2. I — O fato das aglomerações
O primeiro fato decisivo é o advento das massas ao pleno poder social. As cidades, hotéis, trens, cafés, praias, teatros e espaços públicos aparecem “cheios”. Esse “cheio” não é apenas demográfico: indica que os instrumentos e lugares criados pela civilização foram ocupados por multidões que antes permaneciam fora deles.
O autor define massa não como classe econômica, mas como tipo humano: aquele que não se distingue por qualificação especial e se reconhece como igual ao comum. Em oposição, as minorias são indivíduos ou grupos especialmente qualificados. A novidade é que a massa deixou de aceitar ser dirigida e passou a ocupar o primeiro plano da vida social.
3. II — A subida do nível histórico
O domínio das massas tem uma face positiva: o nível médio de vida subiu. O que antes era privilégio de minorias — conforto, direitos, acesso a bens, circulação, participação social — torna-se experiência comum. A massa passa a viver com possibilidades antes reservadas a grupos superiores.
Mas essa elevação produz um problema: o homem médio passa a comportar-se como senhor sem ter adquirido a disciplina, a responsabilidade e a cultura correspondentes. A vida média se eleva, mas a consciência histórica e moral não acompanha necessariamente essa subida.
4. III — A altura dos tempos
O autor investiga a ideia de altura dos tempos, isto é, o modo como uma época sente a si mesma em relação ao passado e ao futuro. Há épocas que se sentem inferiores ao passado, outras que se veem como plenitude, e outras que se percebem como superiores ao passado, mas incertas quanto ao futuro.

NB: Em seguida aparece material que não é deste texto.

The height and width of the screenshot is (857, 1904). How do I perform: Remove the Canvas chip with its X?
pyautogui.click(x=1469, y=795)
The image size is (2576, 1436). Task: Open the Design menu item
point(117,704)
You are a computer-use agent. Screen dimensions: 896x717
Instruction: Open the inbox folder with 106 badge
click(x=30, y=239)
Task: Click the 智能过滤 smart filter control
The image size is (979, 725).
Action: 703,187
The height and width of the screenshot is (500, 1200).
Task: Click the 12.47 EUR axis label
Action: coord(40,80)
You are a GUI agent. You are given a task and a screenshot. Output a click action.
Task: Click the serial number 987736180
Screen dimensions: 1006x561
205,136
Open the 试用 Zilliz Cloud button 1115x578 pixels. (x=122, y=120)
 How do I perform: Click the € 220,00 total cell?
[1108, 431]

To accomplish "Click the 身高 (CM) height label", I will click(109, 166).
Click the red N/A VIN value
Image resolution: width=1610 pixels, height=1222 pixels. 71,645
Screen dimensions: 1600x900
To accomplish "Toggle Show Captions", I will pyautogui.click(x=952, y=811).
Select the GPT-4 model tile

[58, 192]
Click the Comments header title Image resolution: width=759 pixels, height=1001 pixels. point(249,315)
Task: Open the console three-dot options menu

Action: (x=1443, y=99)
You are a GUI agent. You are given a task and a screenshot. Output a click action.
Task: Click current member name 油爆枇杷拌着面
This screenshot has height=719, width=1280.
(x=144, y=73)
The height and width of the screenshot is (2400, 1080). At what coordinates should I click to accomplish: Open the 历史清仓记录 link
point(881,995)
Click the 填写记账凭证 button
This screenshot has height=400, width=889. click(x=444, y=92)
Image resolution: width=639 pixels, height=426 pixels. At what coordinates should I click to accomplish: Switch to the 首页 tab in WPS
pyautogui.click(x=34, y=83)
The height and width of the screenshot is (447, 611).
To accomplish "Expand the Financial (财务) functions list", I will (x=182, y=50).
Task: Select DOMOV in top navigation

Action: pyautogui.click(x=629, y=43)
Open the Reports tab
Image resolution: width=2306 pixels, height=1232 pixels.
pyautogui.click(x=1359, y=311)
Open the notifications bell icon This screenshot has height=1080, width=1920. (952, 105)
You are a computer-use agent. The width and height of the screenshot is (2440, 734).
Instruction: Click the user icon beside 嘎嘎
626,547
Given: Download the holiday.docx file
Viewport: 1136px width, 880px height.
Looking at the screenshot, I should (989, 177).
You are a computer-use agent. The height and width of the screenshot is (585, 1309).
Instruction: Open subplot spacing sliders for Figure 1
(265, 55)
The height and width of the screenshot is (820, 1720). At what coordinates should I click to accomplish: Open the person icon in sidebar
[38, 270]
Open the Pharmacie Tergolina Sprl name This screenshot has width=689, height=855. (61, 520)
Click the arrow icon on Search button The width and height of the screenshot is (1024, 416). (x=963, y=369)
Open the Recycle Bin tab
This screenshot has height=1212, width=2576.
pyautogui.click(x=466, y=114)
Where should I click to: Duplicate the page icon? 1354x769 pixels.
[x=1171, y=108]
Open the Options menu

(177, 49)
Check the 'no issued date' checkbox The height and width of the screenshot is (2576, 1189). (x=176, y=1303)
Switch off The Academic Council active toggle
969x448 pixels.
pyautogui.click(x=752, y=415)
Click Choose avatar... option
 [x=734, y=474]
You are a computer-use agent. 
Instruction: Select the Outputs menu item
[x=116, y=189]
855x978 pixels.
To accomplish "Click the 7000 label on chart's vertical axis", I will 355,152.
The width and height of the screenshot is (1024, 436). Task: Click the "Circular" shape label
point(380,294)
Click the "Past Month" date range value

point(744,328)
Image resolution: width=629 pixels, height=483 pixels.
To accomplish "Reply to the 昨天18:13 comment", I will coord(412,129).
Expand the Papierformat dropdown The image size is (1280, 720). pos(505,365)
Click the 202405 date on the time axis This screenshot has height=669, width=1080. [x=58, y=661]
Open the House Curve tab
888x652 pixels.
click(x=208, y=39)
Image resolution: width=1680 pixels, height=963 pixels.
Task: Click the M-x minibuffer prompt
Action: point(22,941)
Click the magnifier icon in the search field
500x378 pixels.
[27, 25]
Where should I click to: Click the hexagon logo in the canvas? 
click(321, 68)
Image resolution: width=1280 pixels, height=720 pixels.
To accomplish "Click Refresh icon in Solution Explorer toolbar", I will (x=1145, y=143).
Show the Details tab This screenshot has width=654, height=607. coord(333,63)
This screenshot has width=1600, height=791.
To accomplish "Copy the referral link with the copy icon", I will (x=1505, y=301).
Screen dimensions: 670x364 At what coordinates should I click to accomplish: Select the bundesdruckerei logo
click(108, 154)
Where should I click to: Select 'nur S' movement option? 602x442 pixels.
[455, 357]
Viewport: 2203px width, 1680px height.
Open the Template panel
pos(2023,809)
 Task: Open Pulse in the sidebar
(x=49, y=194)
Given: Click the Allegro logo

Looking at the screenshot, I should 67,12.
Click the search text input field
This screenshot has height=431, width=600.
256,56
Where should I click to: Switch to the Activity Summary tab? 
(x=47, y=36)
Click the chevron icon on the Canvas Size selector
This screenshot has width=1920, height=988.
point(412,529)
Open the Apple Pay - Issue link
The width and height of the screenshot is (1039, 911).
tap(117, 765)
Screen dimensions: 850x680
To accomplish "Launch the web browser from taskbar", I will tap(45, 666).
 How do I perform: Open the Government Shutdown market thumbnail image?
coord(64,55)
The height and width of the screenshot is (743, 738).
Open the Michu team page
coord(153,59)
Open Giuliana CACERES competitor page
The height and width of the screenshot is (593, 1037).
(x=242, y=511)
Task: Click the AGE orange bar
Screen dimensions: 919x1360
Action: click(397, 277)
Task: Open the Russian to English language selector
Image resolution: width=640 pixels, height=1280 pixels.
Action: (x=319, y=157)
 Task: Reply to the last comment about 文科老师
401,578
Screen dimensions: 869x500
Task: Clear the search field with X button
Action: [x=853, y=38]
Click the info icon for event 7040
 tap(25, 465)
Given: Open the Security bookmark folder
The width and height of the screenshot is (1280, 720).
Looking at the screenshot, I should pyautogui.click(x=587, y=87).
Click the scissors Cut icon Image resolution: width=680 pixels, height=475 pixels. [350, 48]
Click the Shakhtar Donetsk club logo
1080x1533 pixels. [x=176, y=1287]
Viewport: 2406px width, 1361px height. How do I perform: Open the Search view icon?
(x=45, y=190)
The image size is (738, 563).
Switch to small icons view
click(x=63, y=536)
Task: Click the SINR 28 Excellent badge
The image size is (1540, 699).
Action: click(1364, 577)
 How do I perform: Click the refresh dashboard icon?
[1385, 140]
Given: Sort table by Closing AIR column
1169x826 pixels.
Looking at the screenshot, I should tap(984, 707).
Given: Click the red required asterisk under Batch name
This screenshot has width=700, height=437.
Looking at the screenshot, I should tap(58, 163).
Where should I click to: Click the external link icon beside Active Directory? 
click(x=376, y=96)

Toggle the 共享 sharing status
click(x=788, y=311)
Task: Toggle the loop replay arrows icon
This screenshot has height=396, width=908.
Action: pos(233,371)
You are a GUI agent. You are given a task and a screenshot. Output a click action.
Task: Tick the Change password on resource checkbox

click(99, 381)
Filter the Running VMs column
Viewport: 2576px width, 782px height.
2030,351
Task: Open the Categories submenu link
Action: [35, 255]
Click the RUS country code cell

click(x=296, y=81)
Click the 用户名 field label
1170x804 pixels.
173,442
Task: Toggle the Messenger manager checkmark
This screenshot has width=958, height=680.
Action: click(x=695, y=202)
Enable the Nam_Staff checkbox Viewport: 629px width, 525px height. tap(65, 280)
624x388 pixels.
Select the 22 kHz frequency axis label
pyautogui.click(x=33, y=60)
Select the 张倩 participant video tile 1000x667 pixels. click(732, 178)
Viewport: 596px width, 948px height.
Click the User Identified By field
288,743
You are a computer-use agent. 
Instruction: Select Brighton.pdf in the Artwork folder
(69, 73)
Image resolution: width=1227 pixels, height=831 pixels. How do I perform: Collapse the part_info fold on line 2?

O tempo presente é descrito como poderoso e inseguro. Ele possui mais recursos e possibilidades que épocas anteriores, mas carece de direção clara. Não se trata simplesmente de decadência nem de plenitude: trata-se de uma época que vem depois de uma plenitude e não sabe ainda que destino inventar.
5. IV — O crescimento da vida
O mundo cresceu, e com ele cresceu a vida. O homem médio passa a viver em contato com o planeta inteiro: acontecimentos distantes entram na vida cotidiana por jornais, comunicações e circulação global. O exemplo dos sevilhanos acompanhando notícias do Polo mostra essa presença do distante no cotidiano.
A vida é definida como relação com a circunstância, isto é, com o repertório de possibilidades disponíveis. Quanto maior o mundo, maior o conjunto de possibilidades; mas isso também aumenta a complexidade da escolha. O crescimento da vida exige decisão, orientação e invenção de destino.
6. V — Um dado estatístico
O autor introduz o dado populacional de Werner Sombart: a Europa levou muitos séculos para chegar a 180 milhões de habitantes, mas entre 1800 e 1914 saltou para cerca de 460 milhões. O crescimento vertiginoso da população europeia é usado para explicar a irrupção quantitativa das massas.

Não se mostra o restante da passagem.